Required work: Would you return the data below exactly as it stands, with every picture left out?

Extracted data entries
========

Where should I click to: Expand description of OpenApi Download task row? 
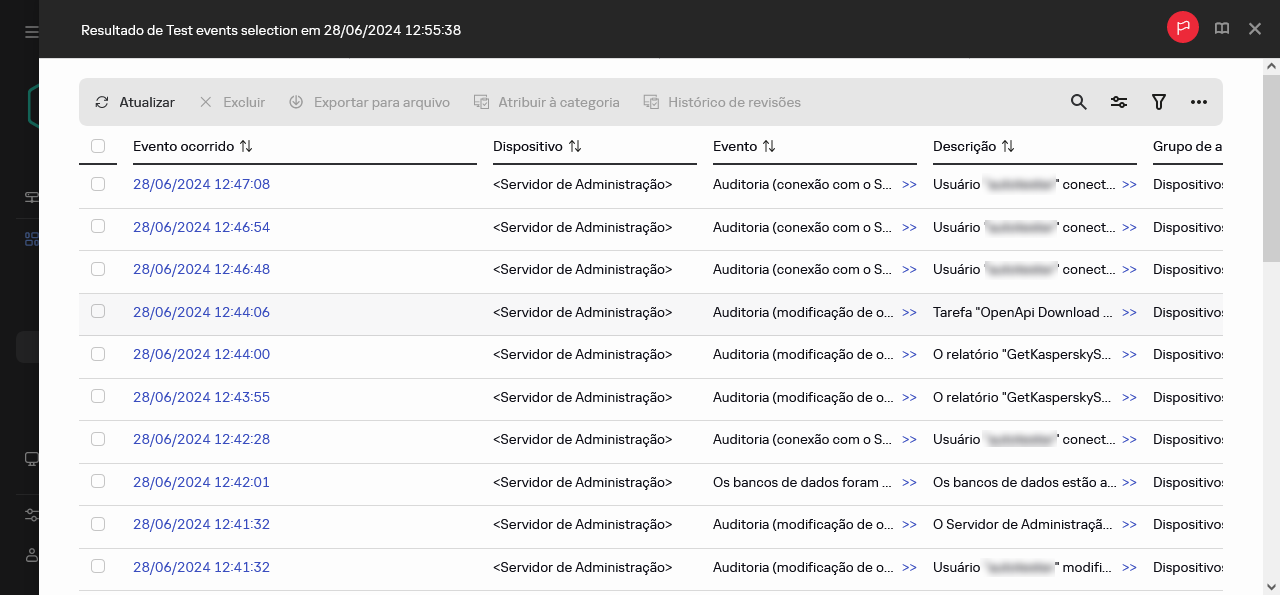point(1129,312)
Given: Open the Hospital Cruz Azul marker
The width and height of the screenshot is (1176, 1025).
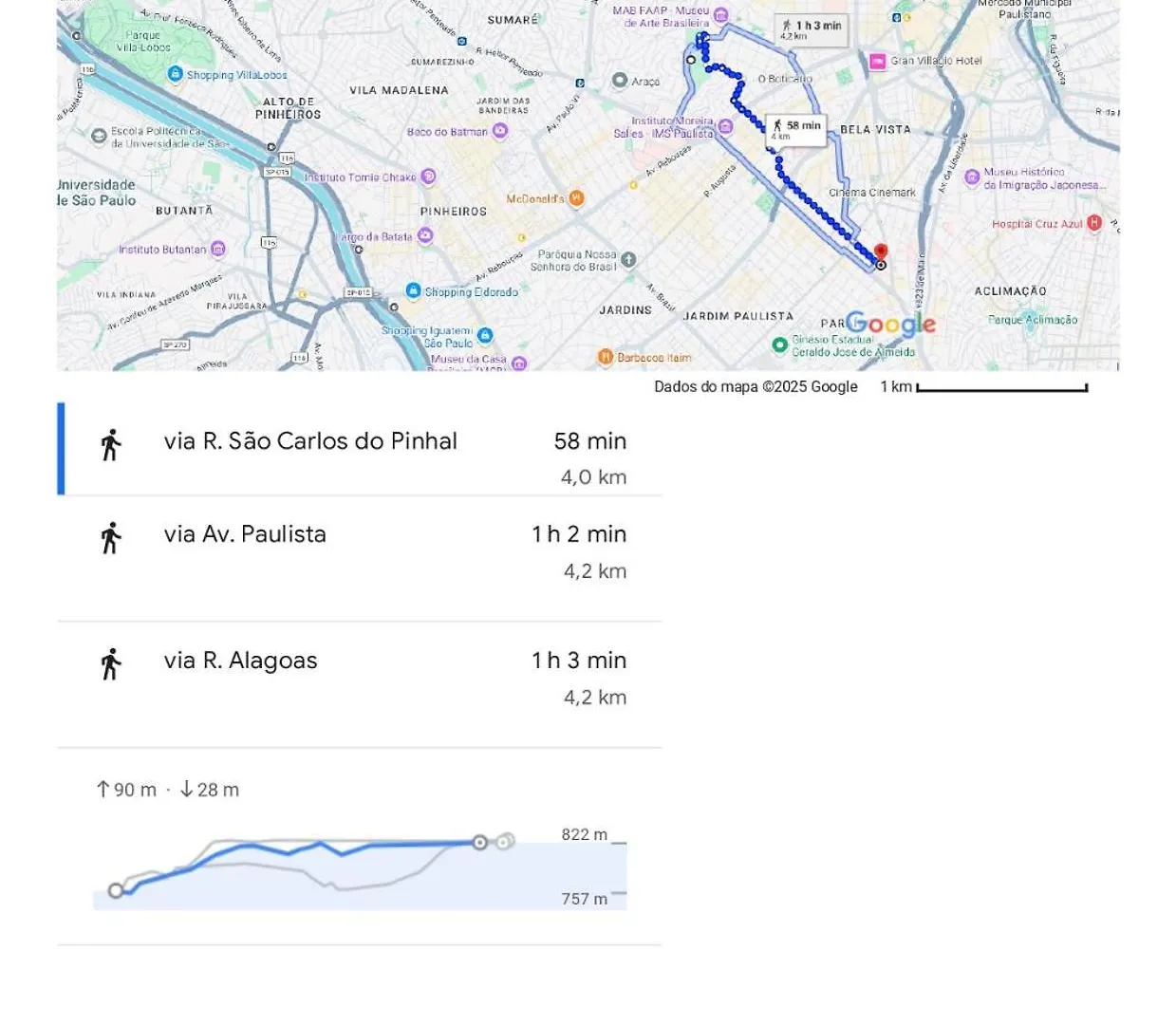Looking at the screenshot, I should point(1094,223).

========

Solution:
Where should I click to: Expand description of OpenApi Download task row? 
point(1129,312)
Given: Open the Hospital Cruz Azul marker
The width and height of the screenshot is (1176, 1025).
Looking at the screenshot, I should point(1094,223).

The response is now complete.